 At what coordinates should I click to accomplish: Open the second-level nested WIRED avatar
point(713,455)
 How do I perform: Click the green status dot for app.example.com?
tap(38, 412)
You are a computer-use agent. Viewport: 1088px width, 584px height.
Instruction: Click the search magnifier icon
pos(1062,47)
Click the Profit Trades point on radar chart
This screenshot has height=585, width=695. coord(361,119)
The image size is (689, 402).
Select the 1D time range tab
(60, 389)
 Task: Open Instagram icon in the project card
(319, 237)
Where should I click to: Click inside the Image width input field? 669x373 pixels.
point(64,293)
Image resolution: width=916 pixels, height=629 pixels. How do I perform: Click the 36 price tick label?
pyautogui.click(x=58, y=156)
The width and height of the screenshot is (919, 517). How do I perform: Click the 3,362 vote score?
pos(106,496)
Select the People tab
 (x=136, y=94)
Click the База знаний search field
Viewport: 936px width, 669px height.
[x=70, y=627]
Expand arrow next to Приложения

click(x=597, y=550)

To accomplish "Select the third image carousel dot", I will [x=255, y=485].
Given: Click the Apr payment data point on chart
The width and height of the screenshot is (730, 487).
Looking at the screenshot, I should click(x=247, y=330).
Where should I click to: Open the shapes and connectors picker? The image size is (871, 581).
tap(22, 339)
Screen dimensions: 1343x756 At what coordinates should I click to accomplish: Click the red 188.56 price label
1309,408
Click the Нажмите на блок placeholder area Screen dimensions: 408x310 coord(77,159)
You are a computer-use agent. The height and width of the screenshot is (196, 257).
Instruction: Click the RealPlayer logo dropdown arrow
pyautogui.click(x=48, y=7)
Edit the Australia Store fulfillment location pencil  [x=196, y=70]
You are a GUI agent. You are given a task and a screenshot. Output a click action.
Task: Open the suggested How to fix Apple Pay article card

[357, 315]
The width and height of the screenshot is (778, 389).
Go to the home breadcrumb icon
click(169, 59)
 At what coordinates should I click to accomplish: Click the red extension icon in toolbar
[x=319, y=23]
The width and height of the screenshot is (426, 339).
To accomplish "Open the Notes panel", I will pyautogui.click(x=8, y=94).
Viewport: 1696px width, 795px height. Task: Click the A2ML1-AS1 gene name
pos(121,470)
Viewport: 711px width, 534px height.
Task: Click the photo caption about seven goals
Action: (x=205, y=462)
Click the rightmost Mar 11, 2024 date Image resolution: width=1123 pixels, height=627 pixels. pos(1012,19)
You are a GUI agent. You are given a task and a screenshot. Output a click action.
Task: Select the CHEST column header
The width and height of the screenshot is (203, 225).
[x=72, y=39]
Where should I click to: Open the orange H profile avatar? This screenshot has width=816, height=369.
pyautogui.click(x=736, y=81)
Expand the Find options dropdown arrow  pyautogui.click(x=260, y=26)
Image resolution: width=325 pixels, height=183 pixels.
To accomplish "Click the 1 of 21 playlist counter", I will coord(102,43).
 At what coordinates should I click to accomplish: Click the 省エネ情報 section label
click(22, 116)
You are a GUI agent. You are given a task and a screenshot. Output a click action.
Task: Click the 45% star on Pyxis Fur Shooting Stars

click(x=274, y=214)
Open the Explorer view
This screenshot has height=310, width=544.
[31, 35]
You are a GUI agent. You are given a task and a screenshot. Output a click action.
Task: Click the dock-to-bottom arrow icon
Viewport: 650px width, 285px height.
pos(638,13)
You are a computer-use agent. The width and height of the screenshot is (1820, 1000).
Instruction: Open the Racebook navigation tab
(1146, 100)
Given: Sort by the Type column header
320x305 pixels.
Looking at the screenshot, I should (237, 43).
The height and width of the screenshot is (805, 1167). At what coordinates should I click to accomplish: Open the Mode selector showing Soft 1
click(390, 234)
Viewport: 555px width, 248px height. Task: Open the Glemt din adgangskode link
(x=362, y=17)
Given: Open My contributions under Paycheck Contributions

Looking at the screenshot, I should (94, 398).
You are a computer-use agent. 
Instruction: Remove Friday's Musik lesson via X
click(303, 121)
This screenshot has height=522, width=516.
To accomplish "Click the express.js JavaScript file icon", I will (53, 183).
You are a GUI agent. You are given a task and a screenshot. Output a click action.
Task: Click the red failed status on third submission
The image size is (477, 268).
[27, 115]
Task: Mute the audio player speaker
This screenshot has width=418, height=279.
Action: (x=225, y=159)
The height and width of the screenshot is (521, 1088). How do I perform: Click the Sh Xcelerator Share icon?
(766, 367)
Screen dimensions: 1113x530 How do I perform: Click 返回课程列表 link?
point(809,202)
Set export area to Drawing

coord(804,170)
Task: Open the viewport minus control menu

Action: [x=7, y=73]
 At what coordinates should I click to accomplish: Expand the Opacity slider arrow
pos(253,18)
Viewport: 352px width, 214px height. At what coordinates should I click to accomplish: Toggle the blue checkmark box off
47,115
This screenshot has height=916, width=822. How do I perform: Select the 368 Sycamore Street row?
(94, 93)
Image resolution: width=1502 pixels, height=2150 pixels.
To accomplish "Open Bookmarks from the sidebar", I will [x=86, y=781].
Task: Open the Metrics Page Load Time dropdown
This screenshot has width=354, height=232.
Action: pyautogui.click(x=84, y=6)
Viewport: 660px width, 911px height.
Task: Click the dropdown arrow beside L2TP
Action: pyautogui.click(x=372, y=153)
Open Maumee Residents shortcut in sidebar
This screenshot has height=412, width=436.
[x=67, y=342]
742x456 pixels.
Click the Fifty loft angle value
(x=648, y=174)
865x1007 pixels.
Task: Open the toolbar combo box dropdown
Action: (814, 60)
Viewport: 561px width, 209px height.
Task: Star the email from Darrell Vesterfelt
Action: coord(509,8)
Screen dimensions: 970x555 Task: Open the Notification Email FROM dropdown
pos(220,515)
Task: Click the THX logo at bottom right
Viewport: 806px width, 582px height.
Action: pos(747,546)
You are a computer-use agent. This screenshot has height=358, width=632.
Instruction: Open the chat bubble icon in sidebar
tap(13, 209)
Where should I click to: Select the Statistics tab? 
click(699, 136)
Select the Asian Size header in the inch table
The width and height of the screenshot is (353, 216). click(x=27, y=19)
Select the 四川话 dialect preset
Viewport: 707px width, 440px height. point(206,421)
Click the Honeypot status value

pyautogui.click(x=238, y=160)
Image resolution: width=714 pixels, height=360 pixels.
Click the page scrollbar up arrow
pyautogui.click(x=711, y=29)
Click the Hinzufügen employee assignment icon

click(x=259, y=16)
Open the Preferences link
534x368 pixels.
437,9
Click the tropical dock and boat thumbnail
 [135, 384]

[INSTRUCTIONS FOR THE TASK] Exactly as they stand, restate all the lines of the listing.

[EXPECTED OUTPUT]
 At what coordinates should I click to accomplish: Open the second-level nested WIRED avatar
point(713,455)
 How do I perform: Click the green status dot for app.example.com?
tap(38, 412)
You are a computer-use agent. Viewport: 1088px width, 584px height.
Instruction: Click the search magnifier icon
pos(1062,47)
Click the Profit Trades point on radar chart
This screenshot has height=585, width=695. coord(361,119)
The image size is (689, 402).
Select the 1D time range tab
(60, 389)
 Task: Open Instagram icon in the project card
(319, 237)
Where should I click to: Click inside the Image width input field? 669x373 pixels.
point(64,293)
Image resolution: width=916 pixels, height=629 pixels. How do I perform: Click the 36 price tick label?
pyautogui.click(x=58, y=156)
The width and height of the screenshot is (919, 517). How do I perform: Click the 3,362 vote score?
pos(106,496)
Select the People tab
 (x=136, y=94)
Click the База знаний search field
Viewport: 936px width, 669px height.
[x=70, y=627]
Expand arrow next to Приложения

click(x=597, y=550)

To accomplish "Select the third image carousel dot", I will [x=255, y=485].
Given: Click the Apr payment data point on chart
The width and height of the screenshot is (730, 487).
Looking at the screenshot, I should click(x=247, y=330).
Where should I click to: Open the shapes and connectors picker? The image size is (871, 581).
tap(22, 339)
Screen dimensions: 1343x756 At what coordinates should I click to accomplish: Click the red 188.56 price label
1309,408
Click the Нажмите на блок placeholder area Screen dimensions: 408x310 coord(77,159)
You are a computer-use agent. The height and width of the screenshot is (196, 257).
Instruction: Click the RealPlayer logo dropdown arrow
pyautogui.click(x=48, y=7)
Edit the Australia Store fulfillment location pencil  [x=196, y=70]
You are a GUI agent. You are given a task and a screenshot. Output a click action.
Task: Open the suggested How to fix Apple Pay article card

[357, 315]
The width and height of the screenshot is (778, 389).
Go to the home breadcrumb icon
click(169, 59)
 At what coordinates should I click to accomplish: Click the red extension icon in toolbar
[x=319, y=23]
The width and height of the screenshot is (426, 339).
To accomplish "Open the Notes panel", I will pyautogui.click(x=8, y=94).
Viewport: 1696px width, 795px height. Task: Click the A2ML1-AS1 gene name
pos(121,470)
Viewport: 711px width, 534px height.
Task: Click the photo caption about seven goals
Action: (x=205, y=462)
Click the rightmost Mar 11, 2024 date Image resolution: width=1123 pixels, height=627 pixels. pos(1012,19)
You are a GUI agent. You are given a task and a screenshot. Output a click action.
Task: Select the CHEST column header
The width and height of the screenshot is (203, 225).
[x=72, y=39]
Where should I click to: Open the orange H profile avatar? This screenshot has width=816, height=369.
pyautogui.click(x=736, y=81)
Expand the Find options dropdown arrow  pyautogui.click(x=260, y=26)
Image resolution: width=325 pixels, height=183 pixels.
To accomplish "Click the 1 of 21 playlist counter", I will coord(102,43).
 At what coordinates should I click to accomplish: Click the 省エネ情報 section label
click(22, 116)
You are a GUI agent. You are given a task and a screenshot. Output a click action.
Task: Click the 45% star on Pyxis Fur Shooting Stars

click(x=274, y=214)
Open the Explorer view
This screenshot has height=310, width=544.
[31, 35]
You are a GUI agent. You are given a task and a screenshot. Output a click action.
Task: Click the dock-to-bottom arrow icon
Viewport: 650px width, 285px height.
pos(638,13)
You are a computer-use agent. The width and height of the screenshot is (1820, 1000).
Instruction: Open the Racebook navigation tab
(1146, 100)
Given: Sort by the Type column header
320x305 pixels.
Looking at the screenshot, I should (237, 43).
The height and width of the screenshot is (805, 1167). At what coordinates should I click to accomplish: Open the Mode selector showing Soft 1
click(390, 234)
Viewport: 555px width, 248px height. Task: Open the Glemt din adgangskode link
(x=362, y=17)
Given: Open My contributions under Paycheck Contributions

Looking at the screenshot, I should (94, 398).
You are a computer-use agent. 
Instruction: Remove Friday's Musik lesson via X
click(303, 121)
This screenshot has height=522, width=516.
To accomplish "Click the express.js JavaScript file icon", I will (53, 183).
You are a GUI agent. You are given a task and a screenshot. Output a click action.
Task: Click the red failed status on third submission
The image size is (477, 268).
[27, 115]
Task: Mute the audio player speaker
This screenshot has width=418, height=279.
Action: (x=225, y=159)
The height and width of the screenshot is (521, 1088). How do I perform: Click the Sh Xcelerator Share icon?
(766, 367)
Screen dimensions: 1113x530 How do I perform: Click 返回课程列表 link?
point(809,202)
Set export area to Drawing

coord(804,170)
Task: Open the viewport minus control menu

Action: [x=7, y=73]
 At what coordinates should I click to accomplish: Expand the Opacity slider arrow
pos(253,18)
Viewport: 352px width, 214px height. At what coordinates should I click to accomplish: Toggle the blue checkmark box off
47,115
This screenshot has height=916, width=822. How do I perform: Select the 368 Sycamore Street row?
(94, 93)
Image resolution: width=1502 pixels, height=2150 pixels.
To accomplish "Open Bookmarks from the sidebar", I will [x=86, y=781].
Task: Open the Metrics Page Load Time dropdown
This screenshot has width=354, height=232.
Action: pyautogui.click(x=84, y=6)
Viewport: 660px width, 911px height.
Task: Click the dropdown arrow beside L2TP
Action: pyautogui.click(x=372, y=153)
Open Maumee Residents shortcut in sidebar
This screenshot has height=412, width=436.
[x=67, y=342]
742x456 pixels.
Click the Fifty loft angle value
(x=648, y=174)
865x1007 pixels.
Task: Open the toolbar combo box dropdown
Action: (814, 60)
Viewport: 561px width, 209px height.
Task: Star the email from Darrell Vesterfelt
Action: coord(509,8)
Screen dimensions: 970x555 Task: Open the Notification Email FROM dropdown
pos(220,515)
Task: Click the THX logo at bottom right
Viewport: 806px width, 582px height.
Action: pos(747,546)
You are a computer-use agent. This screenshot has height=358, width=632.
Instruction: Open the chat bubble icon in sidebar
tap(13, 209)
Where should I click to: Select the Statistics tab? 
click(699, 136)
Select the Asian Size header in the inch table
The width and height of the screenshot is (353, 216). click(x=27, y=19)
Select the 四川话 dialect preset
Viewport: 707px width, 440px height. point(206,421)
Click the Honeypot status value

pyautogui.click(x=238, y=160)
Image resolution: width=714 pixels, height=360 pixels.
Click the page scrollbar up arrow
pyautogui.click(x=711, y=29)
Click the Hinzufügen employee assignment icon

click(x=259, y=16)
Open the Preferences link
534x368 pixels.
437,9
Click the tropical dock and boat thumbnail
 [135, 384]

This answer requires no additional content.